The fierce sea-kings being driven back to their frozen land, King Edgar,
willing to serve God after the fashion of his times, refounded the
Abbey of Chertsey, dedicating it to St. Peter, and vying with Pope
Alexander in augmenting its privileges and its wealth.
Some of the abbots took great interest in home improvements, planting
woods, conducting streams, enlarging ponds--building, now a mill, now
a dove-cot, according to the wants of the abbey or their own fancies.
Henry I. granted them permission to keep dogs, that, according to the
old chronicle, they might take "hare, fox, and cats." King John, in the
first year of his reign, gave them ample confirmation of all their
privileges, which, it would seem, they had somewhat abused, for we
find that the sovereign seized their manors of Egham and "Torp"
(Thorp) on account of a servant of the abbot's having killed "Hagh de
Torp." Oh, rare "old times!" The abbot was mulcted in a heavy fine.

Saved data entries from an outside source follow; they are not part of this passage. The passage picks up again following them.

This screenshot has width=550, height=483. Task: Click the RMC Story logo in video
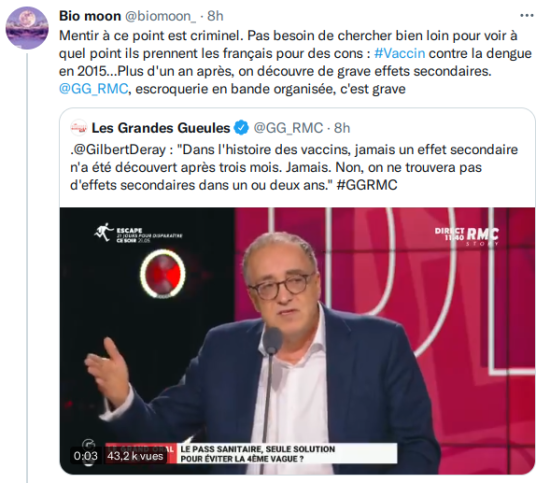coord(467,236)
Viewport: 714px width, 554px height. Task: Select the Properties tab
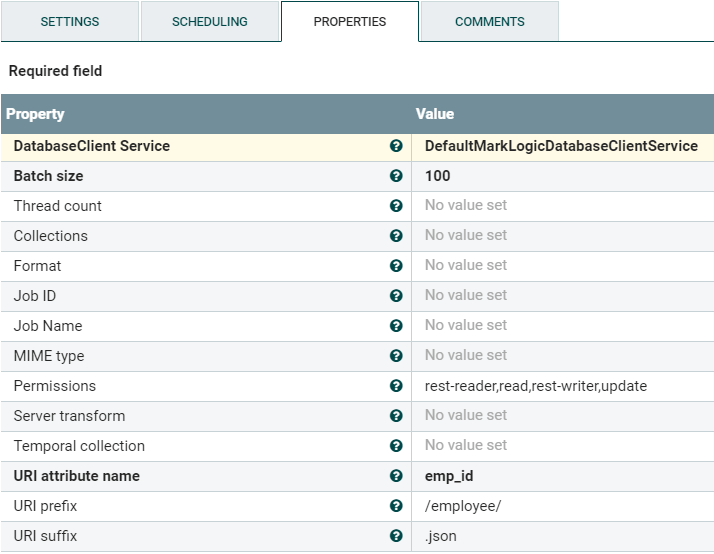coord(349,22)
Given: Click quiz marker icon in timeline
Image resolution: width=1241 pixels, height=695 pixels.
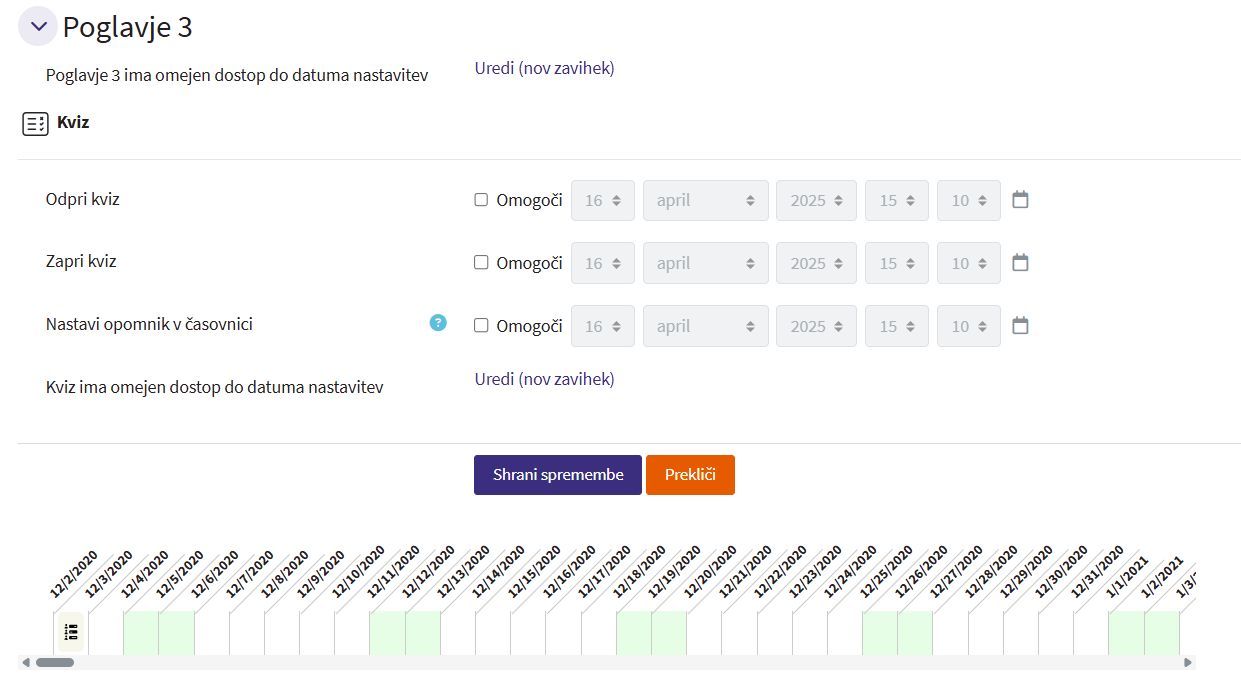Looking at the screenshot, I should tap(71, 632).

Then, while Bartholomew de Winchester was abbot, from 1272 until
1307, during the reign of our first Edward, complaints were made to
Pope Gregory X. that the possessions of the abbey were alienated to
civilians and laymen, whereupon the pope issued a bull ordering such
grants to be revoked.
It is worthy of note, that the Chertsey monastery sheltered, for a time,
the remains of the pious, but unfortunate, Henry VI.
"Poor key-cold figure of a Holy King, Pale ashes of the house of
Lancaster."

And the reader of Shakespeare will recall the scene in which Richard
meets the Lady Anne on her way to Chertsey with her husband's body.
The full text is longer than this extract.